===== Extracted material =====

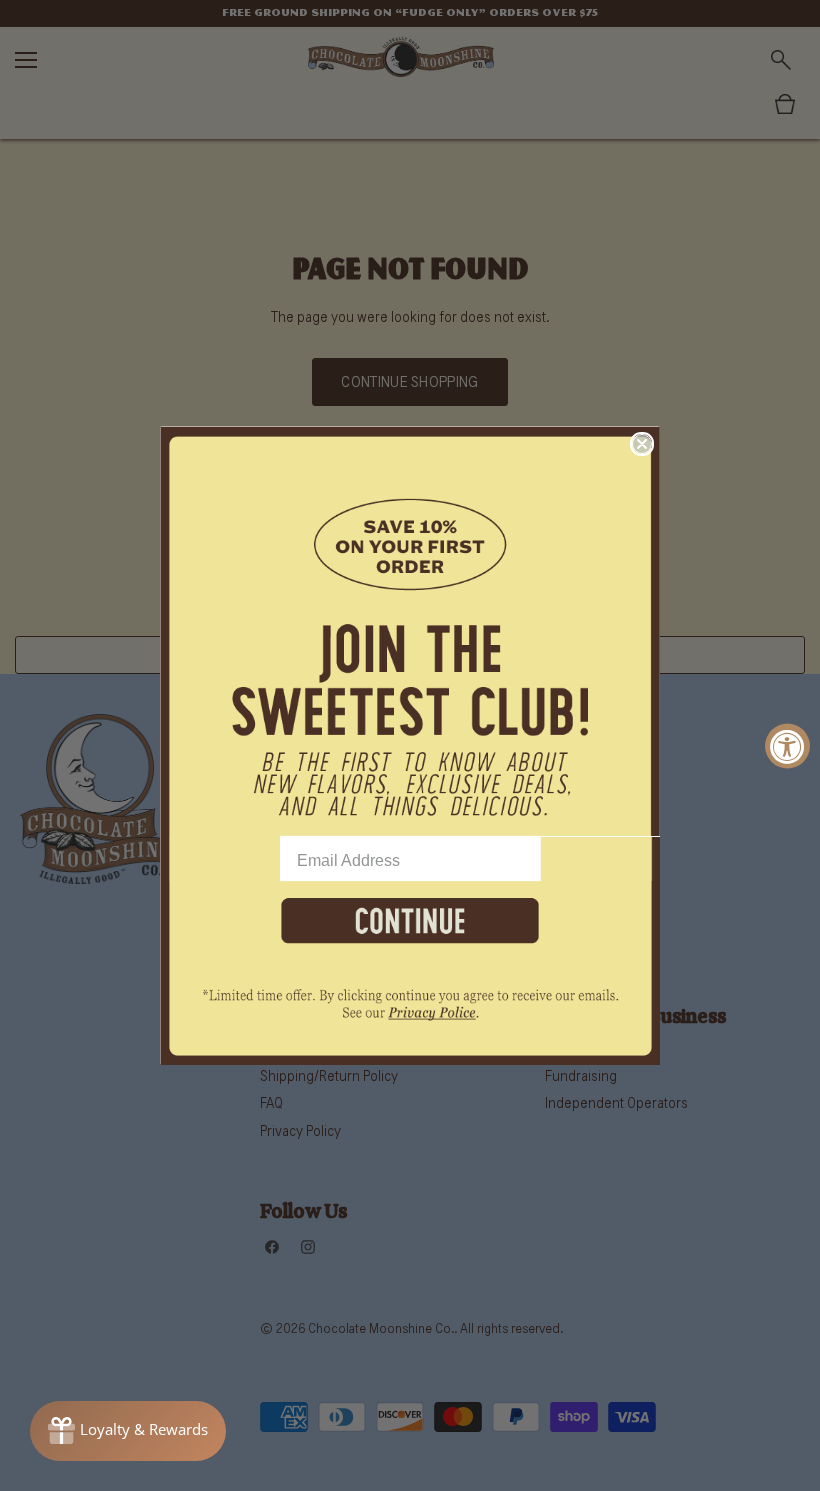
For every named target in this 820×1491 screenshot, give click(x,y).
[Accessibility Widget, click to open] (787, 745)
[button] (410, 631)
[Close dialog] (642, 444)
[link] (410, 1015)
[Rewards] (128, 1431)
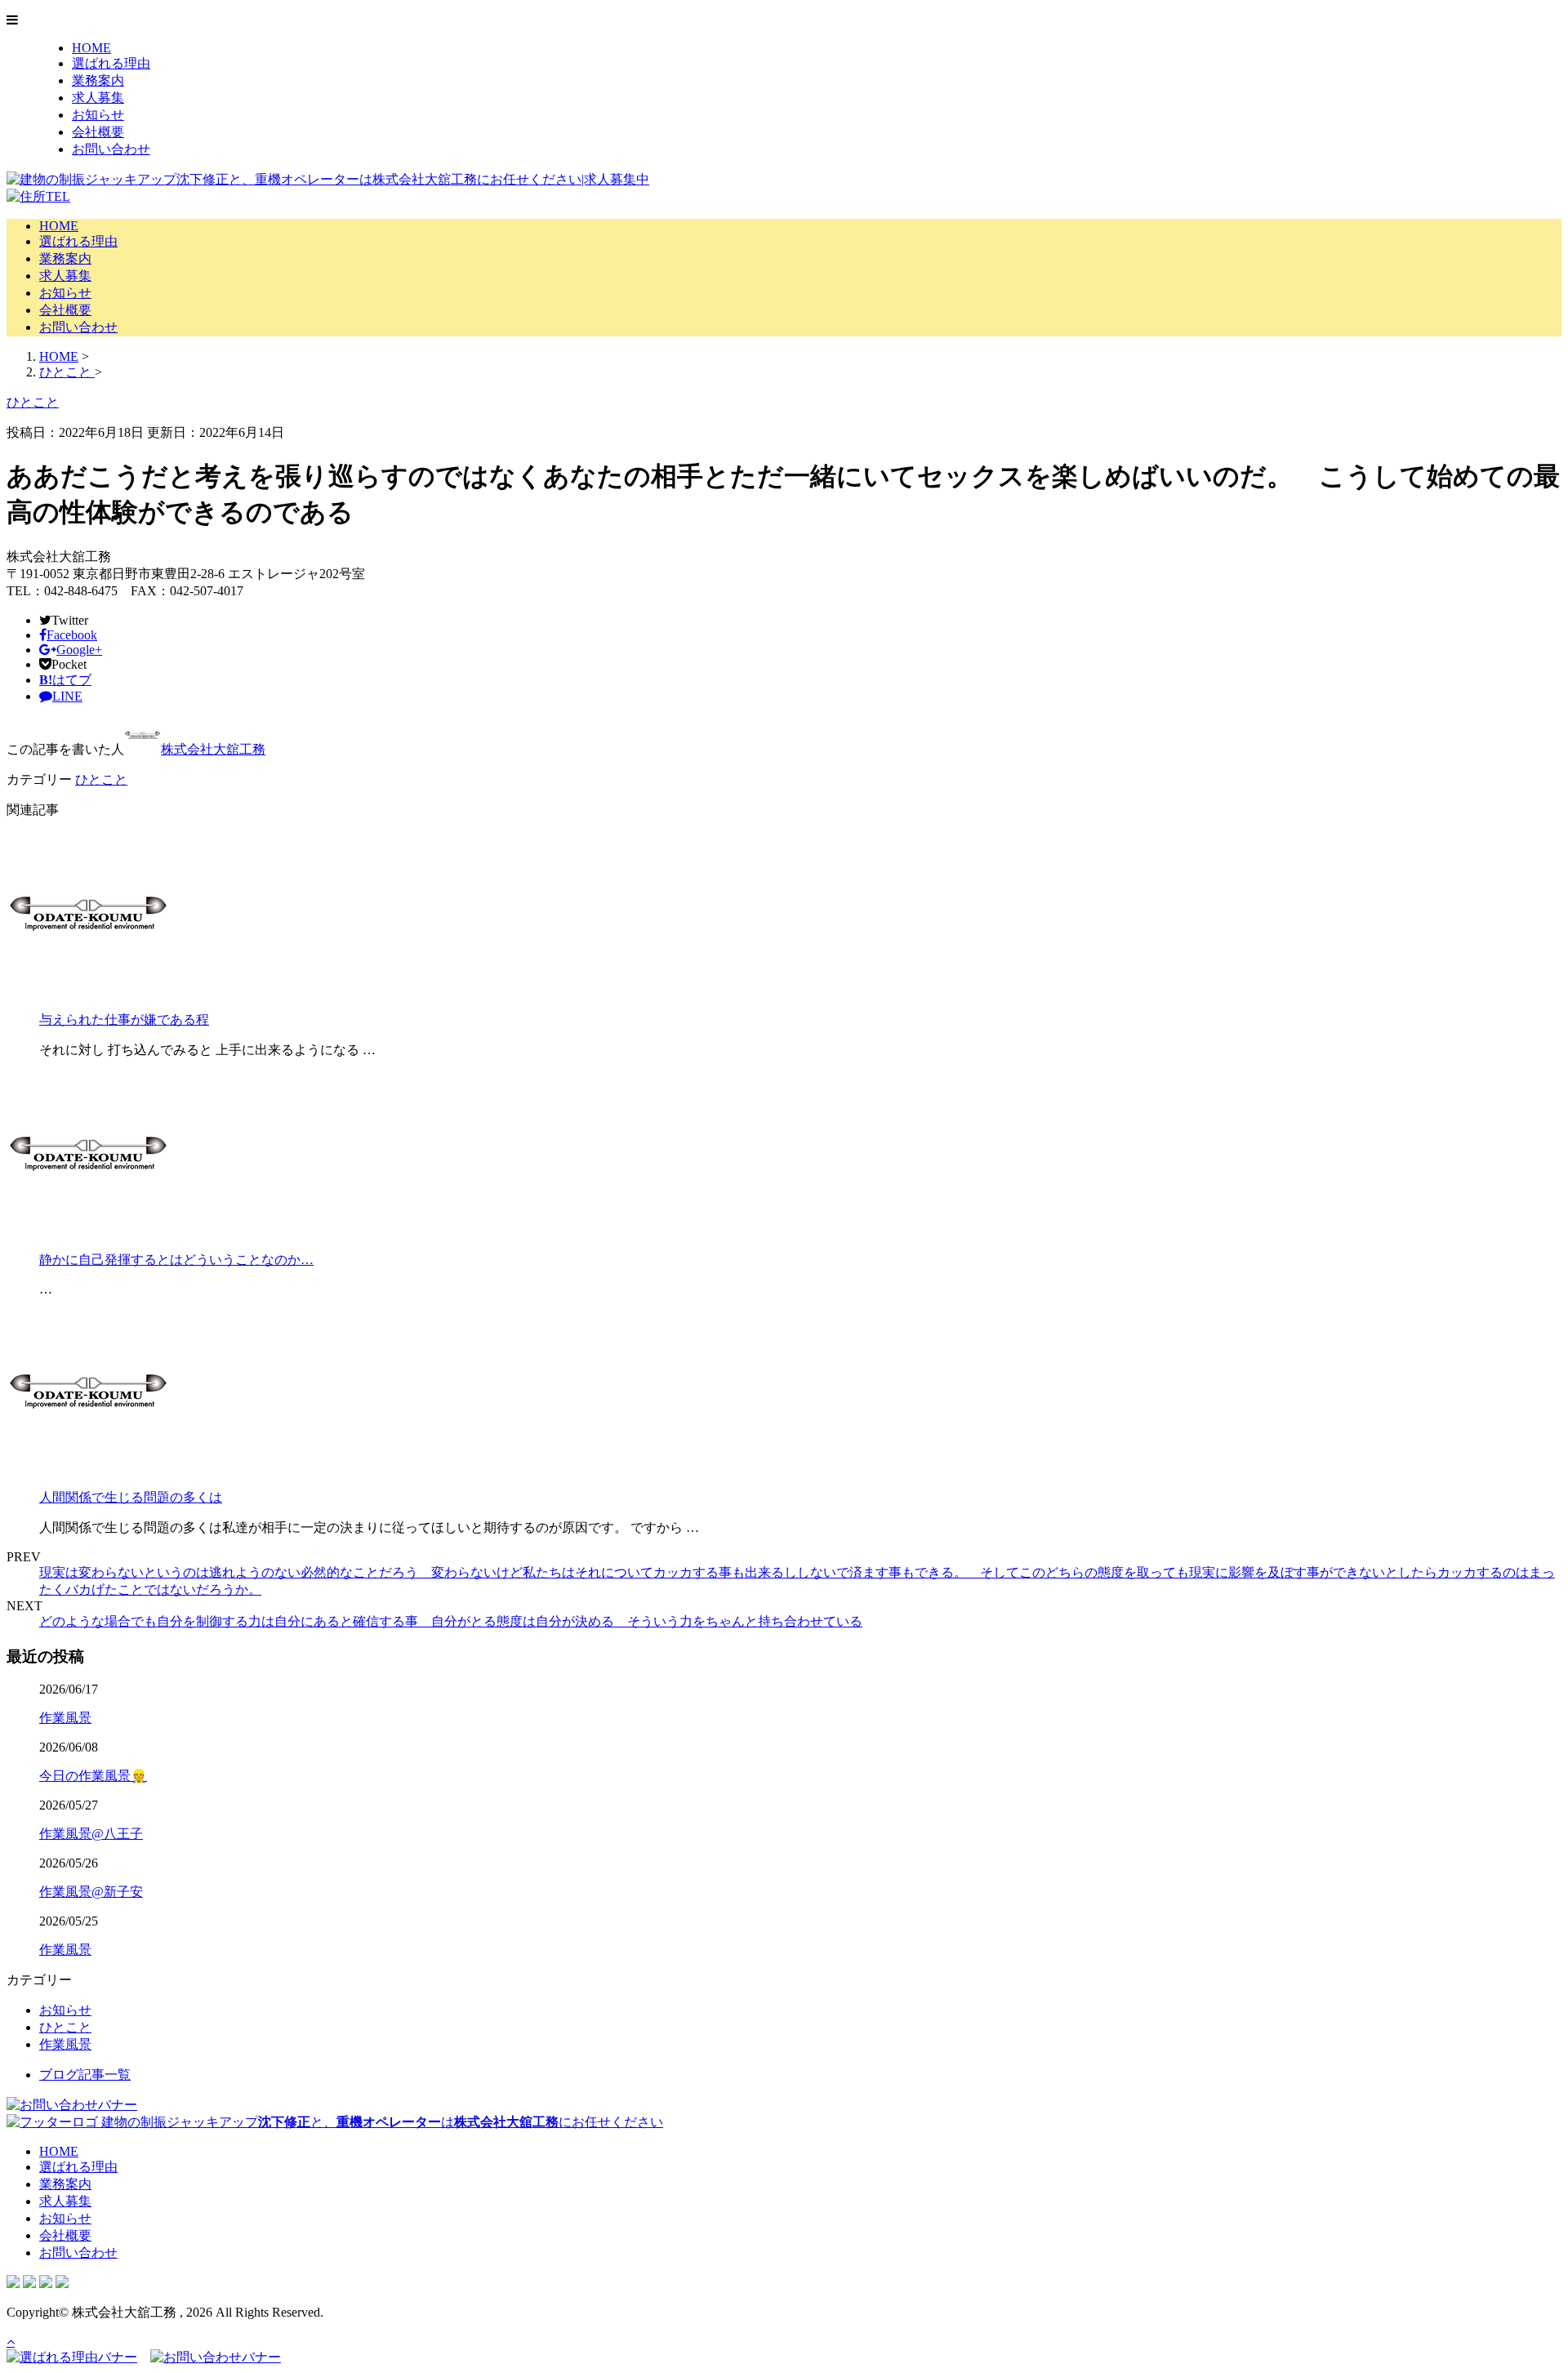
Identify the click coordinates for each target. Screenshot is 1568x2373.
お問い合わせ (111, 149)
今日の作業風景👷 (93, 1776)
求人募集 (98, 98)
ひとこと (101, 779)
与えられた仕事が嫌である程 (124, 1019)
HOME (91, 48)
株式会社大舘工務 (213, 749)
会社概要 (98, 132)
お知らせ (98, 115)
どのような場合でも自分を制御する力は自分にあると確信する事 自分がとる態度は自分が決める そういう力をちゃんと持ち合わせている (450, 1621)
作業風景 (65, 1718)
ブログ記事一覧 (85, 2074)
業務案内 (98, 80)
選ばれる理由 (111, 63)
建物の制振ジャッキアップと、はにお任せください (380, 2122)
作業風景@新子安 (91, 1892)
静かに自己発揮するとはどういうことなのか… (176, 1260)
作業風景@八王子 (91, 1834)
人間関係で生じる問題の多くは (130, 1497)
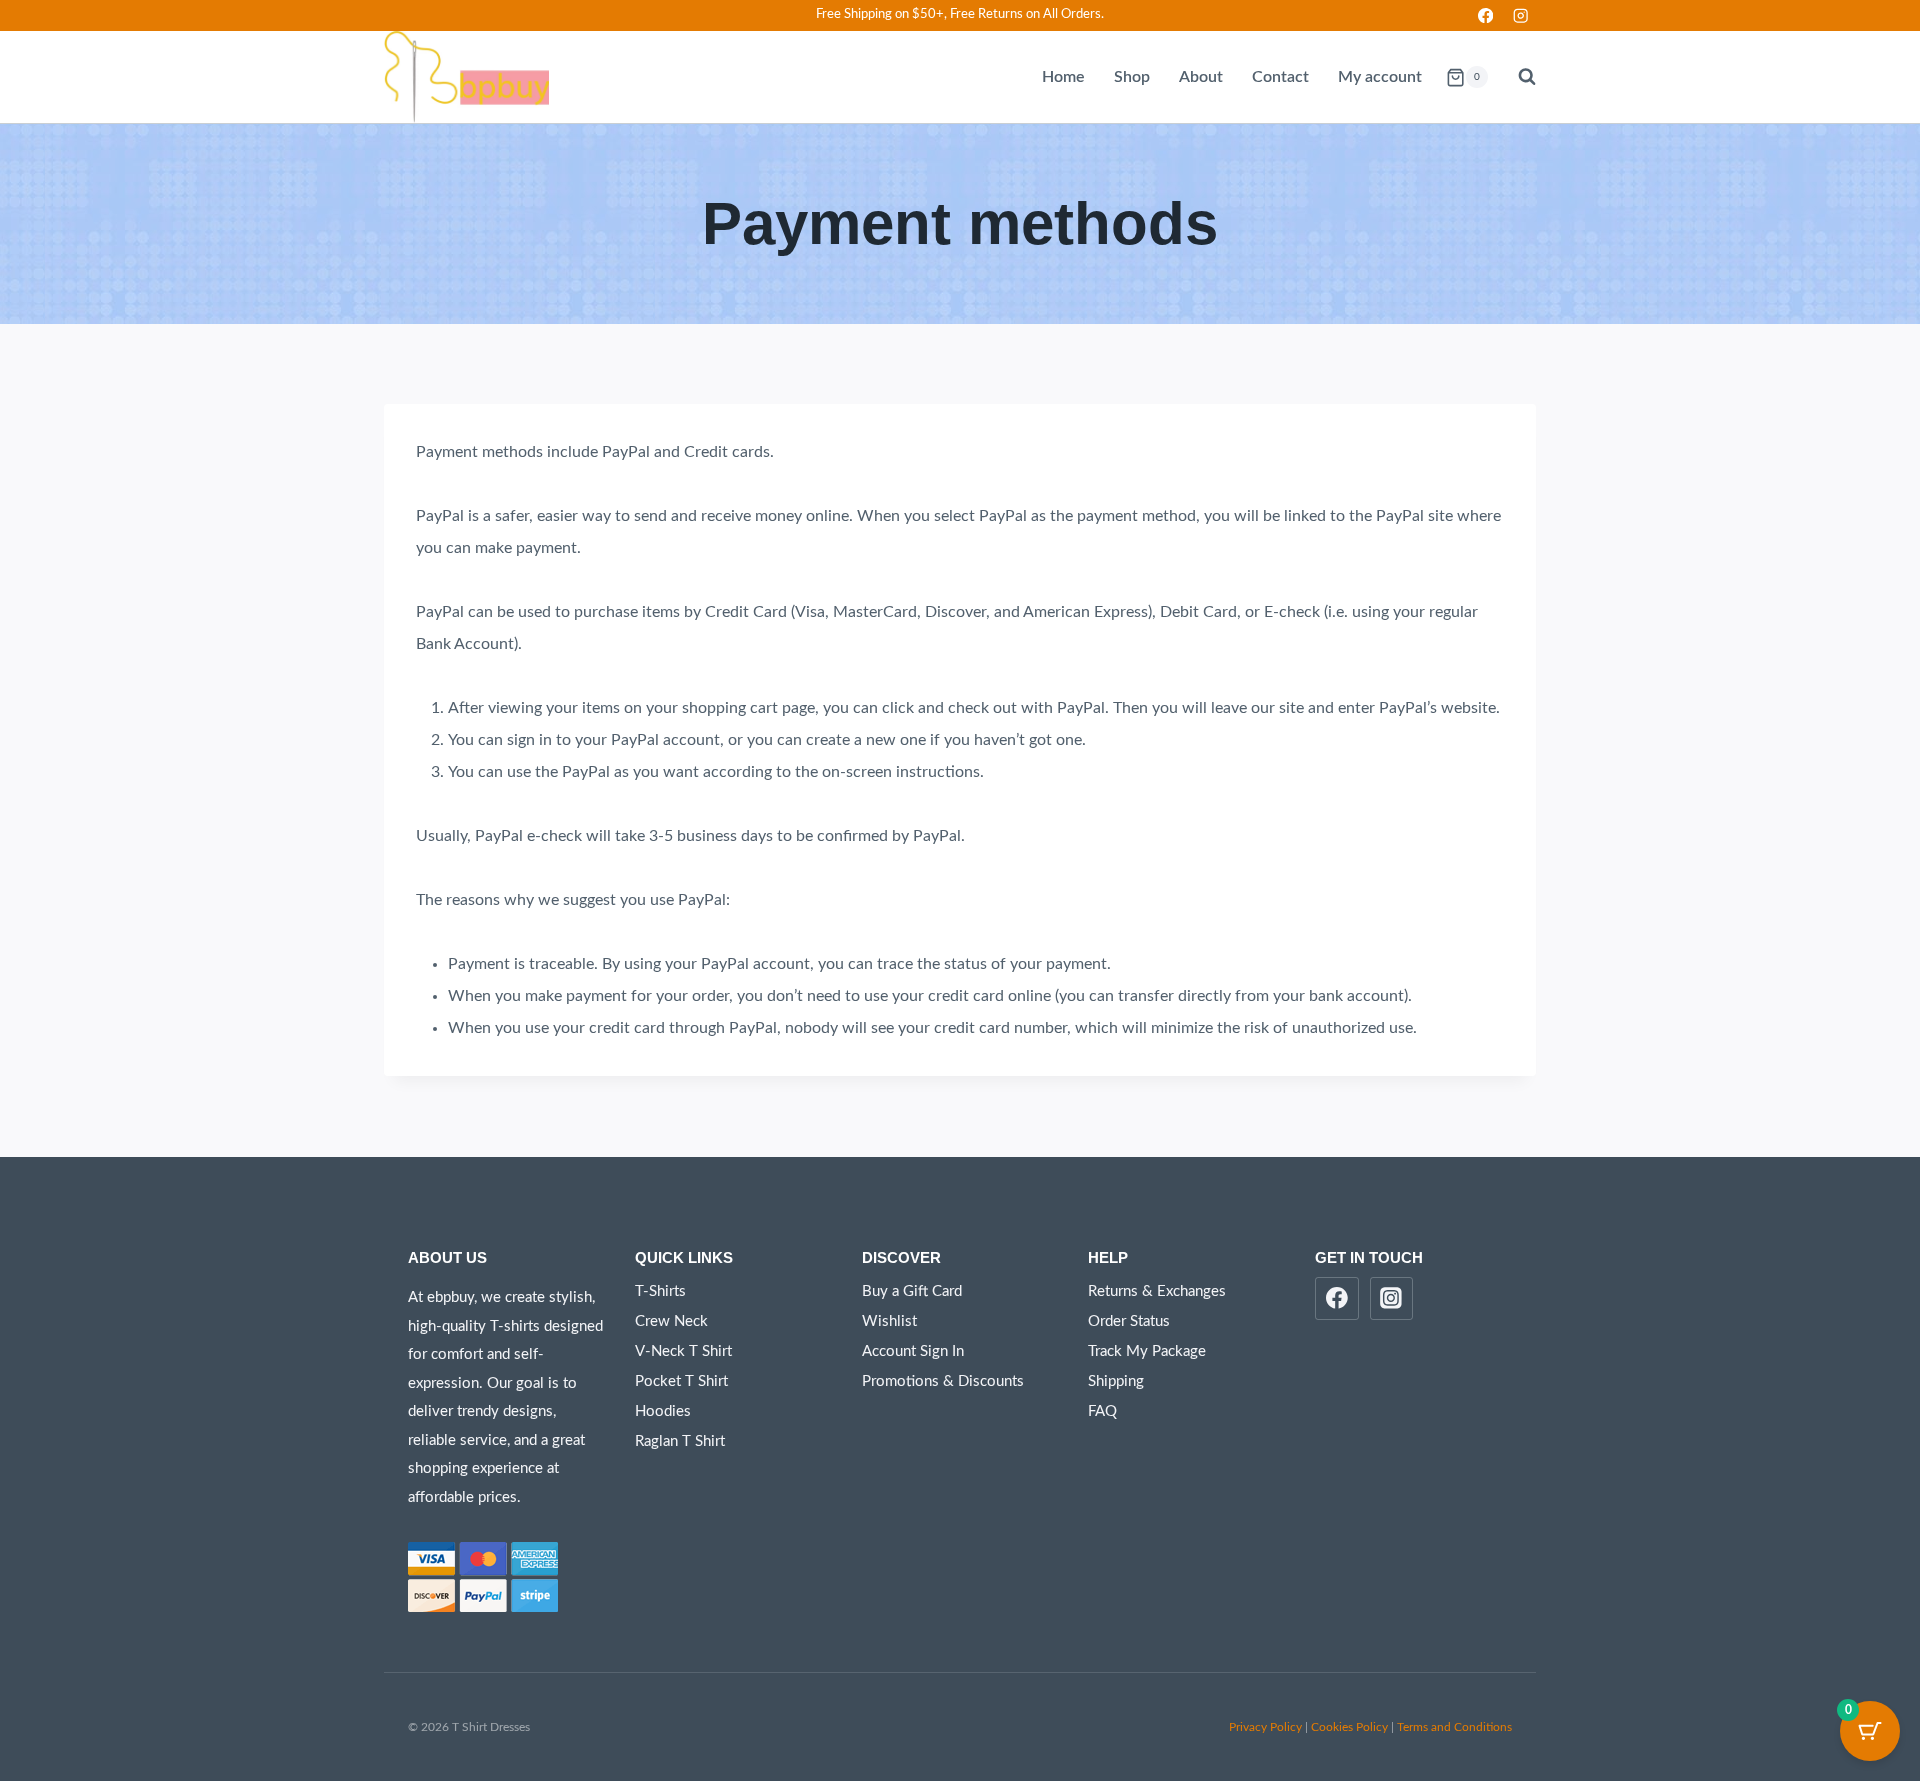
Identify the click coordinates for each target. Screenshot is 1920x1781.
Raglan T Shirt (680, 1441)
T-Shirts (660, 1291)
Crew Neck (671, 1321)
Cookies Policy (1349, 1727)
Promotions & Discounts (943, 1381)
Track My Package (1147, 1351)
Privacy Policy (1265, 1727)
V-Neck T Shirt (683, 1351)
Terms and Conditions (1454, 1727)
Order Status (1129, 1321)
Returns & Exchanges (1157, 1291)
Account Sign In (913, 1351)
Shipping (1116, 1381)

=====

Assignment — Only the lines holding the word "target" belong in the answer; copy them from the listing above.

Result for this task —
For every named target in this 820×1491 screenshot, give click(x,y).
Identify the click coordinates for each target. Screenshot is 1568x2373.
Identify the click coordinates for each target. Screenshot is 1920x1781.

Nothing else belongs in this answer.